Not really an answer to the question, but I wanted to post this gif that shows the ellipse being formed

Answer 3

This is not a complete answer to your original question, but there is a nice geometrical explanation on why any point $P$ on the ellipse $16x^2+25y^2=625$ satisfies $|\overline{AP}|+|\overline{BP}|=10$. This configuration can be obtained by considering a hyperboloid of revolution, two spheres tangent to it, and an intersecting plane.

Figure 1

Figure 2

Suppose we have a cylindrical surface $S:x^2+y^2=25$, two spheres $S_1:x^2+y^2+(z-5)^2=25$ and $S_2:x^2+y^2+(z+5)^2=25$, and a plane $\Pi:3x-4z=0$ (See Figure 1).

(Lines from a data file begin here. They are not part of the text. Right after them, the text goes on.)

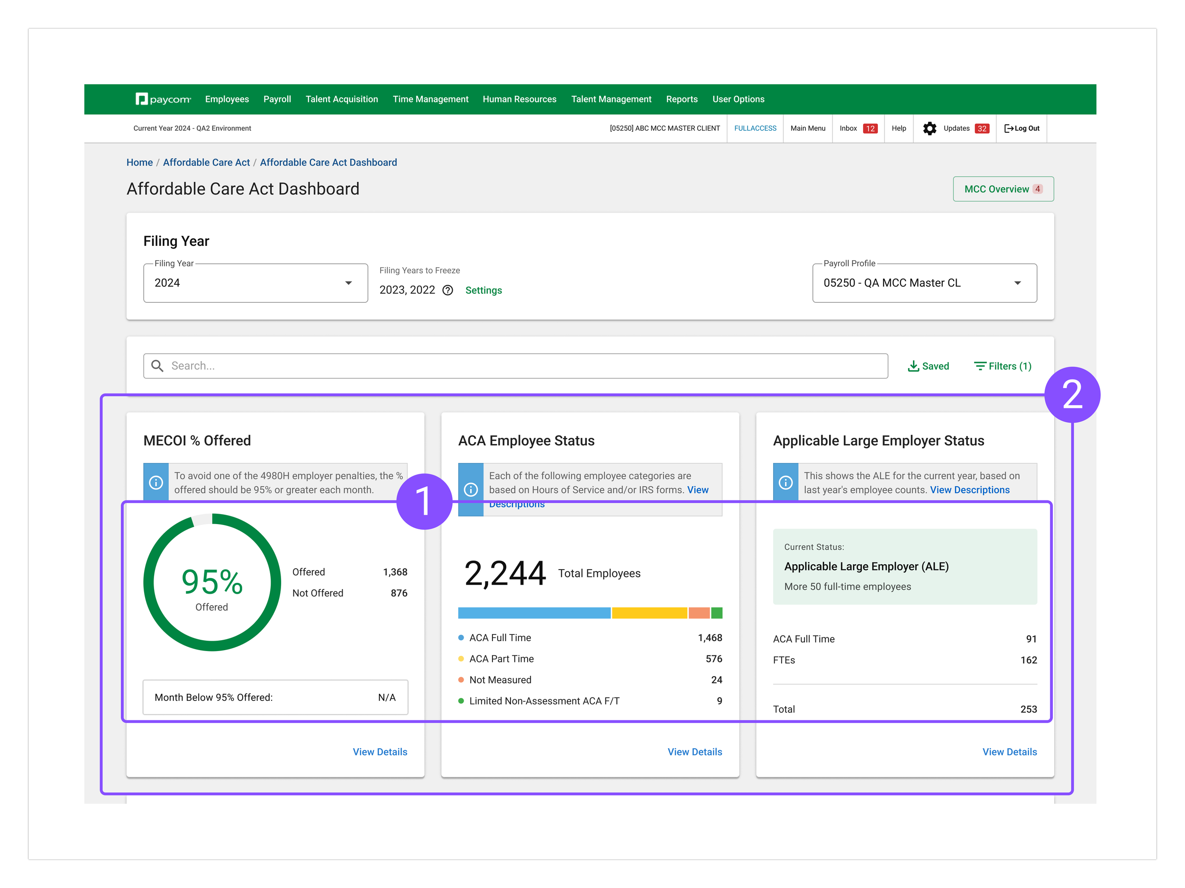The height and width of the screenshot is (888, 1185).
Task: Click the MCC Overview button
Action: pos(1002,189)
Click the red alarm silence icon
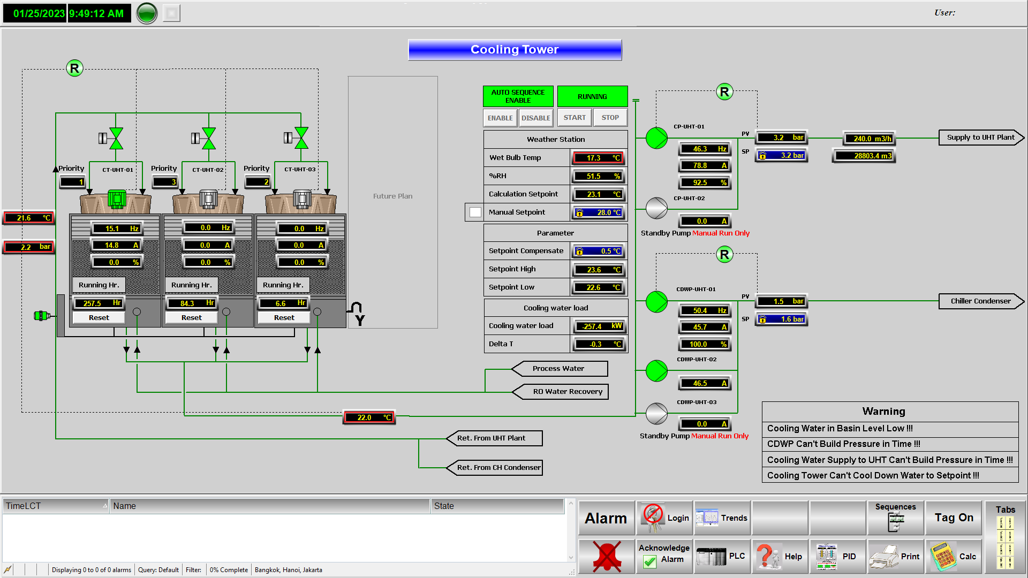The height and width of the screenshot is (578, 1028). coord(606,557)
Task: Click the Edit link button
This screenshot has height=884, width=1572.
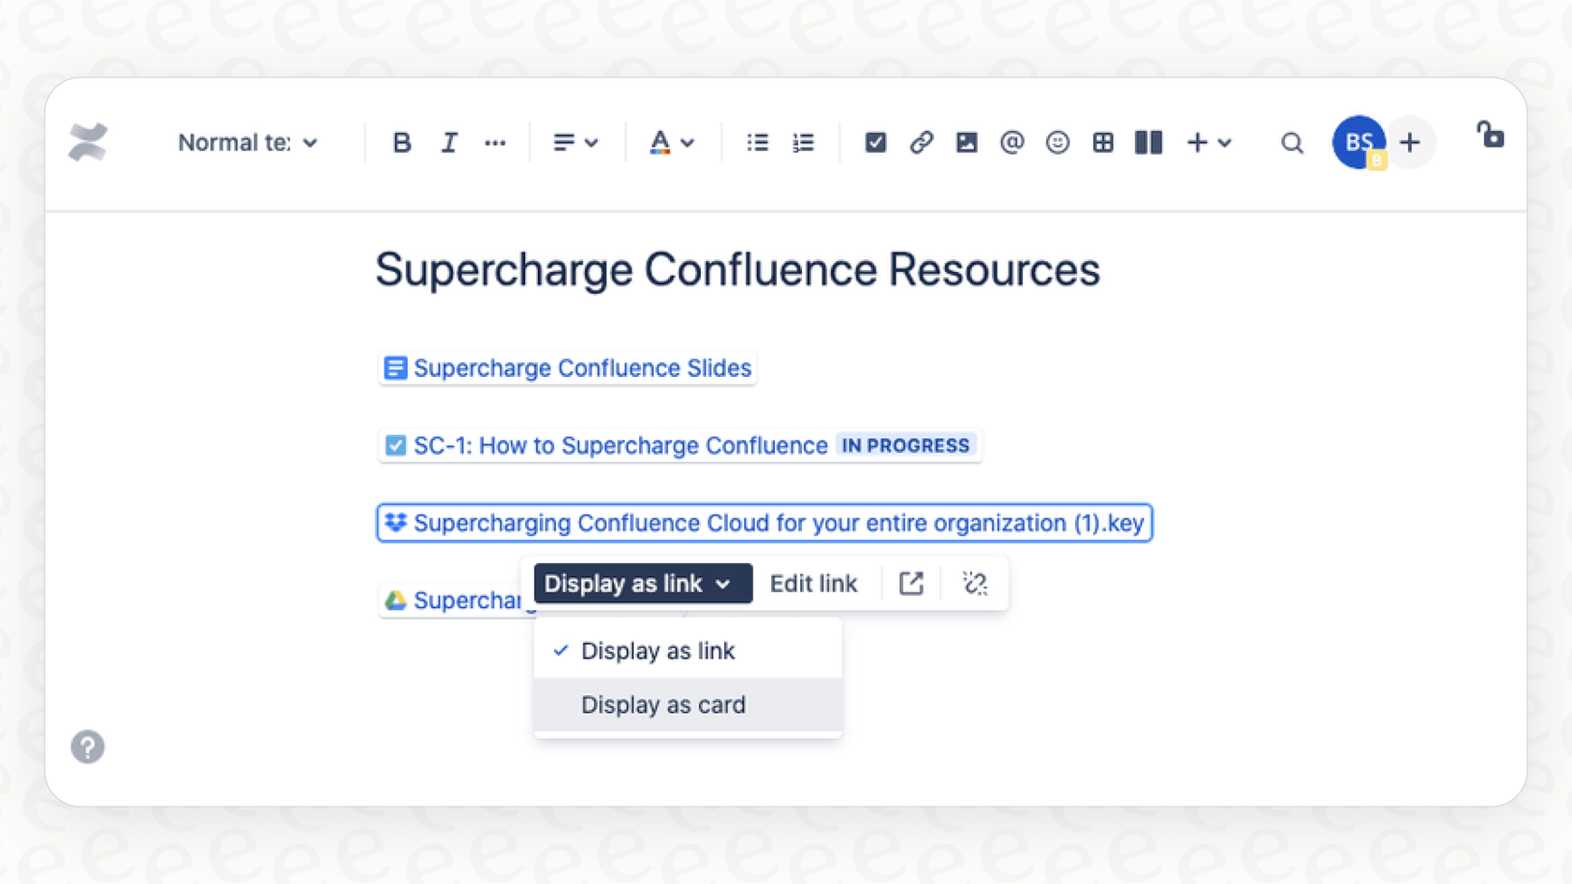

Then your configuration appears on $\Pi$ as the intersections of $S$,$S_1$,$S_2$ and $\Pi$ (see Figure 2). Let $G=S_1 \cap \Pi$, $H=S_2 \cap \Pi$, $E=S \cap \Pi$. $C_1=S \cap S_1$, and $C_2=S \cap S_2$. Take any point $P$ on $E$. Let $A$ ($B$ resp.) be the point of tangency of a tangent line from $P$ to $G$ ($H$ resp.). Draw a generator line $l$ of $S$ passing through $P$. Denote the intersection of $l$ and $C_1$ ($C_2$ resp.) as $A'$ ($B'$, resp.).

Because Both $\overline{AP}$ and $\overline{BP}$ are tangent line segments from $P$ to $S_1$, they have the same length (see Figure 3; note that two triangles $PAO_{S1}$ and $PA'O_{S1}$ are congruent, where $O_{S1}$ is the center of $S_1$). Thus $|\overline{AP}|=|\overline{A'P}|$. Similarly, $|\overline{BP}|=|\overline{B'P}|$. Trivially $|\overline{A'B'}|=|\overline{A'P}|+|\overline{B'P}|$ is constant. Therefore, we can conclude that $|\overline{AP}|+|\overline{BP}|$ is also constant. So while this is not a rigorous proof of your original question because we need to consider the converse to this proposition, you can intuitively see why conic sections and two double contact circles have such a property.

Figure 3

By the way, let $\Pi_1$ ($\Pi_2$ resp.) be the plane containing $C_1$ ($C_2$ resp.), and let $d_1=\Pi \cap \Pi_1$ and $d_2=\Pi \cap \Pi_2$. Denote the foot of the perpendicular line from $P$ to $d_1$ ($d_2$ resp.) as $C$ ($D$ resp.) Then,
$$\frac{|\overline{AP}|}{|\overline{CP}|}=\frac{|\overline{BP}|}{|\overline{DP}|}=e$$ ,where $e$ is the eccentricity of $E$. This indicates that $d_1$ and $d_2$ have a property analogous to the directrix of a conic. Compare Figure 1 with Figure 4, where two spheres $S_1':x^2+y^2+(z-6.25)^2=25$ and $S_2':x^2+y^2+(z+6.25)^2=25$ are tangent to $\Pi$ (see also Dandelin Spheres).

Figure 4

For more details, see Apostol, Tom M., and Mamikon A. Mnatsakanian. “New Descriptions of Conics via Twisted Cylinders, Focal Disks, and Directors.”.